Transcribe word for word each line from the one containing "Morgan S. Verity (1147, 589)" to the final line of the data, both included. Skip the pictures.

[Supplied material — start]

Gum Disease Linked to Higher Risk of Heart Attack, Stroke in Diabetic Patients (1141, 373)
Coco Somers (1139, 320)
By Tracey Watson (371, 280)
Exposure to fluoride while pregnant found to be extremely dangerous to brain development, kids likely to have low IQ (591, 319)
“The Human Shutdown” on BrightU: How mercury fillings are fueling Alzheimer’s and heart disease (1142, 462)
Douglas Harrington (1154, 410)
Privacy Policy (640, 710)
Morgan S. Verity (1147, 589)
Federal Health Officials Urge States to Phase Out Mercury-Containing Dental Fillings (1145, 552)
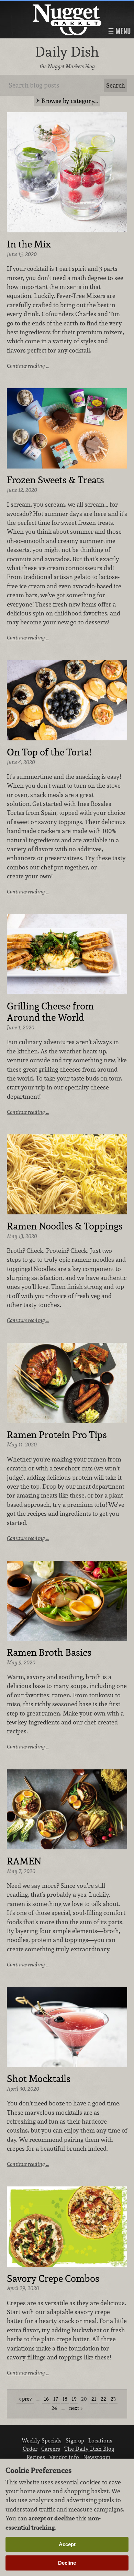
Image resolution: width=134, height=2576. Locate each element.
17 (55, 2398)
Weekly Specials (42, 2440)
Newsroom (96, 2456)
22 (103, 2398)
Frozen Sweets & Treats (55, 480)
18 (65, 2398)
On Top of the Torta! (49, 752)
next (74, 2408)
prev (27, 2398)
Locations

[Supplied material — finish]

**Your solution:**
Morgan S. Verity (1147, 589)
Federal Health Officials Urge States to Phase Out Mercury-Containing Dental Fillings (1145, 552)
Image resolution: width=134, height=2576. Locate each element.
17 (55, 2398)
Weekly Specials (42, 2440)
Newsroom (96, 2456)
22 (103, 2398)
Frozen Sweets & Treats (55, 480)
18 (65, 2398)
On Top of the Torta! (49, 752)
next (74, 2408)
prev (27, 2398)
Locations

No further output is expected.